Dr.Reddy’s Q4 net up 8%

Good show in the U.S., Europe, India helps contain rouble effect

May 13, 2015 12:22 am | Updated 12:22 am IST - HYDERABAD, BENGALURU, CHENNAI

Pharma major Dr. Reddy’s Laboratories posted an eight per cent growth in consolidated net profit for fourth quarter ended March 31, 2015 at Rs.519 crore against Rs.482 crore in the year ago period. Consolidated revenues rose 11 per cent to Rs.3,870 crore (Rs.3,481 crore).

The company registered good growth in the generics markets of North America, Europe and India, with 15, 32 and 16 per cent rise in revenues respectively.

In the full fiscal, consolidated net profit grew three per cent to Rs.2,218 crore (Rs.2,151 crore), while consolidated revenues rose 12 per cent to touch Rs.14,819 crore (Rs.13,217 crore). Senior leadership led by chairman Satish Reddy, briefing presspersons here, said the target this fiscal was double digit growth.

Co-chairman and CEO GV Prasad and Saumen Chakraborty, president and CFO, said capital expenditure in 2015-16 would be in range of Rs.1,000-1,200 crore.

Dr. Reddy’s board has recommended a dividend of Rs.20 per equity share (face value of Rs.5 each) for 2014-15. —

Vijaya Bank’s Q4 profit dips

Vijaya Bank witnessed a 29 per cent decline in its net profit at Rs.96.80 crore in the fourth quarter ended march 31, 2015, compared to the same period last year. Total income was marginally higher by 12.5 per cent at Rs.3,406.12 crore compared to the same period last year.

Commenting on the result, Vijaya Bank CMD Kishore Kumar Sansi said: “The profitability affected majorly due to the staff wage settlement to the tune of Rs.208 crore and restructuring of four major stressed assets in power and infrastructure space of Rs.421 crore.”

For the full fiscal year, the net profit was up by 5.6 per cent to Rs.439.41 crore from Rs.415.91 crore in the previous fiscal.

Total income increased to Rs.13,153 crore registering a growth of 15.2 per cent compared to the same period last year.

AL’s annual net profit zooms

Ashok Leyland has posted a net profit of Rs.230 crore in the fourth quarter ended March 31, 2015, when compared with Rs.363 crore, which was buoyed by an exceptional income of Rs.376 crore.

However, its profit before tax stood at Rs.296 crore as against a loss of Rs.16 crore.
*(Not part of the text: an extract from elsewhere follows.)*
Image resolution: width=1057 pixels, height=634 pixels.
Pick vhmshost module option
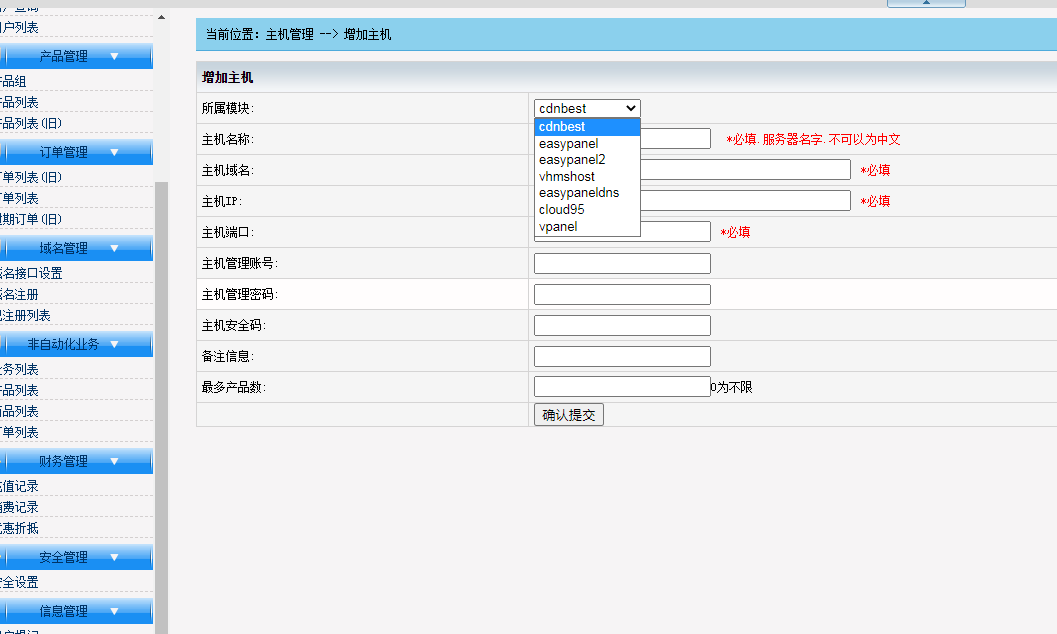(566, 177)
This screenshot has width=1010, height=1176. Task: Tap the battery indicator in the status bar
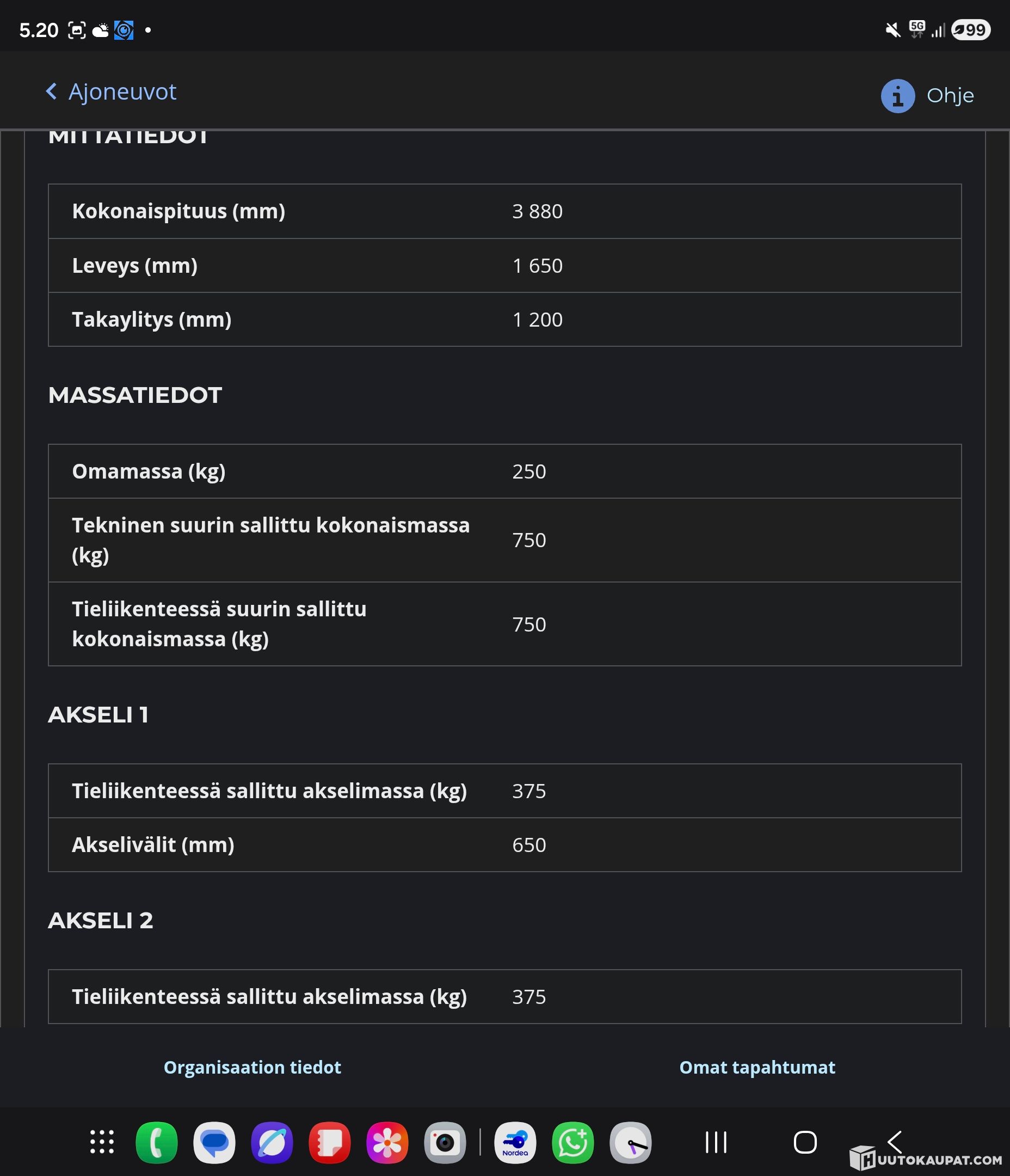(971, 30)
Revenues stood at Rs.4,506 crore against Rs.3,077 crore, a rise of 46 per cent.

“Our EBITDA was up four times during the quarter and we achieved an operating margin of over 10 per cent during the quarter,” said Vinod K Dasari, Managing Director.

For the year ended March 31, 2015, the net profit zoomed to Rs.335 crore from Rs.29 crore in the previous year, on the back of strong operating performance. Its EBITDA has risen significantly to Rs.1,027 crore from Rs.117 crore.

“A combination of factors boosted our performance in 2014-15. Volume growth had an impact. Average price realisation was higher by 1-2 per cent. Cost cutting measures and better product mix (that is, company sold more higher tonnage vehicles),” Mr. Dasari said.

Referring to an exceptional item, that is, diminution in the value of investments in its LCV (light commercial vehicle) joint venture (JV) with Nissan, Mr. Gopal Mahadevan, Chief Financial Officer, said AL’s investments in the JV was reduced by Rs.224 crore as a strategic decision. It was also learnt that the AL-Nissan LCV JV would stick to goods vehicles only and moved out of LCV passenger business. Thus, the company stopped producing Stile, 7-seater vehicle, 3-4 months ago.

“Poor customer response” was cited as the reason for the decision.

Mr.Dasari also said the company was looking at establishing bus assembly facilities in Middle East and Africa either on its own or with a partner.

Each facility may entail an investment of Rs.20-25 crore.